Exercise objective | From the first line to the last, give the records again exactly and skip the pictures.

⟨

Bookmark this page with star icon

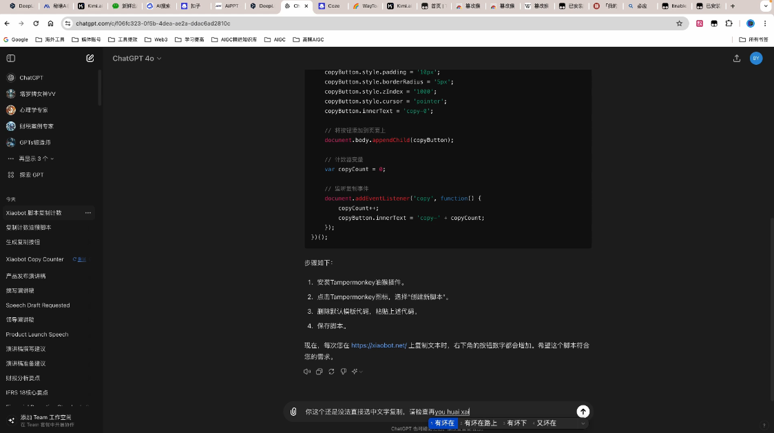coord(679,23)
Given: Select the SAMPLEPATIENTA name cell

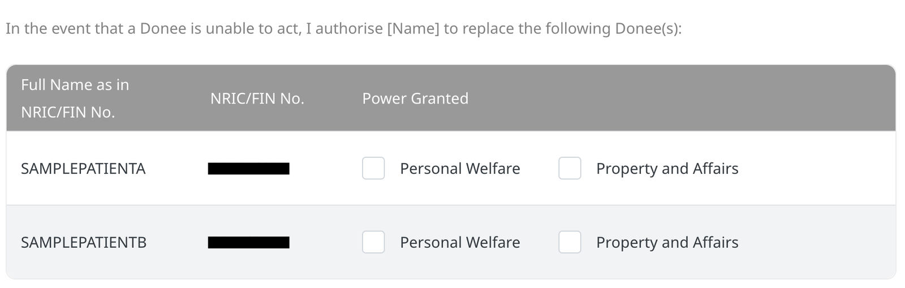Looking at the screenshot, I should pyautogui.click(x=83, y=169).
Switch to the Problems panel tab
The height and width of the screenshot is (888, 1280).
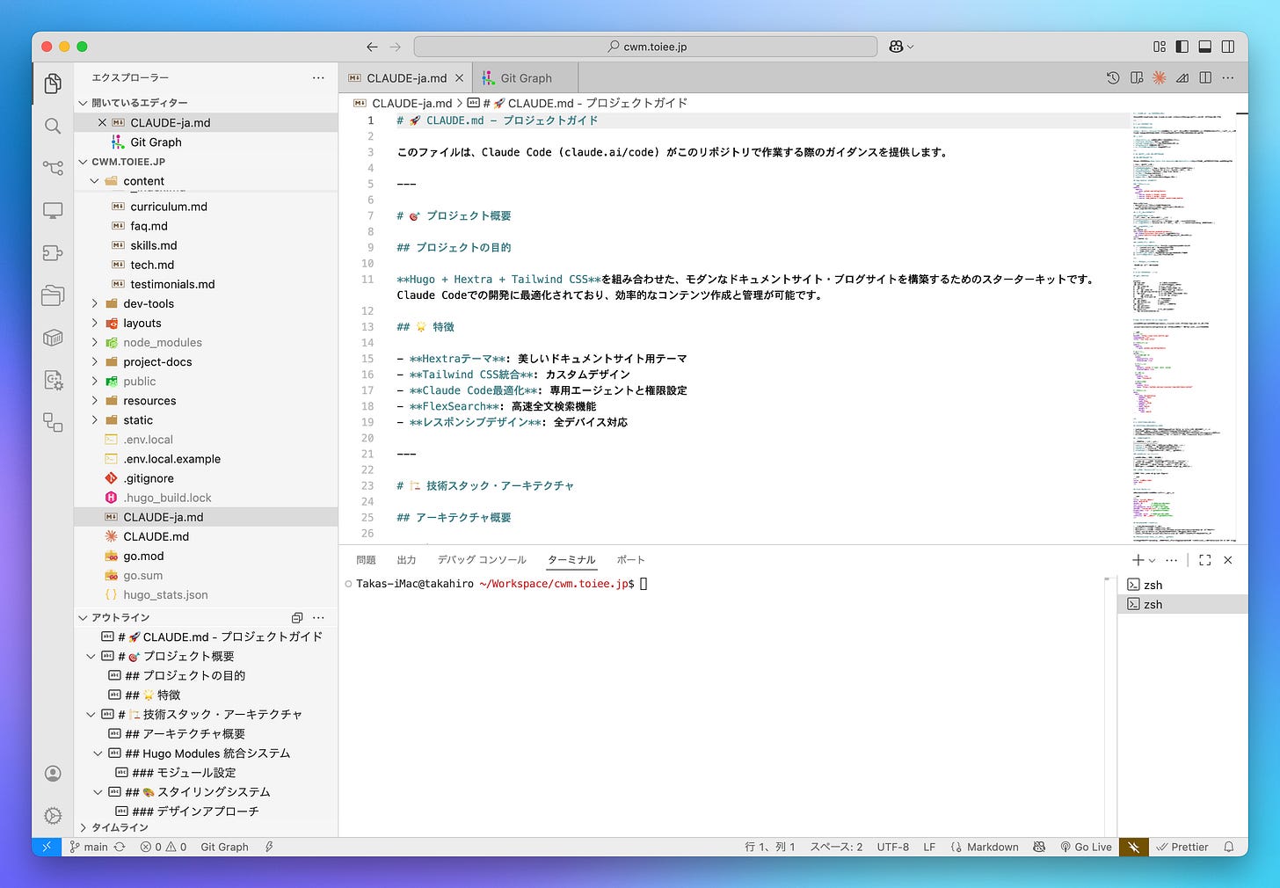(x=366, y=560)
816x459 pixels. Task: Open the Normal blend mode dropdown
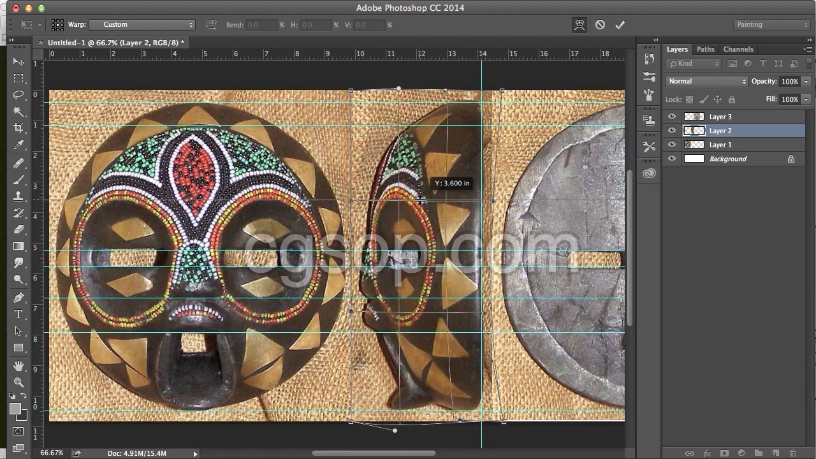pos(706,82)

⟩

Exercise response |
Bookmark this page with star icon

coord(679,23)
Given: Select the SAMPLEPATIENTA name cell

Looking at the screenshot, I should pyautogui.click(x=83, y=169).
Switch to the Problems panel tab
The height and width of the screenshot is (888, 1280).
(x=366, y=560)
816x459 pixels. Task: Open the Normal blend mode dropdown
pos(706,82)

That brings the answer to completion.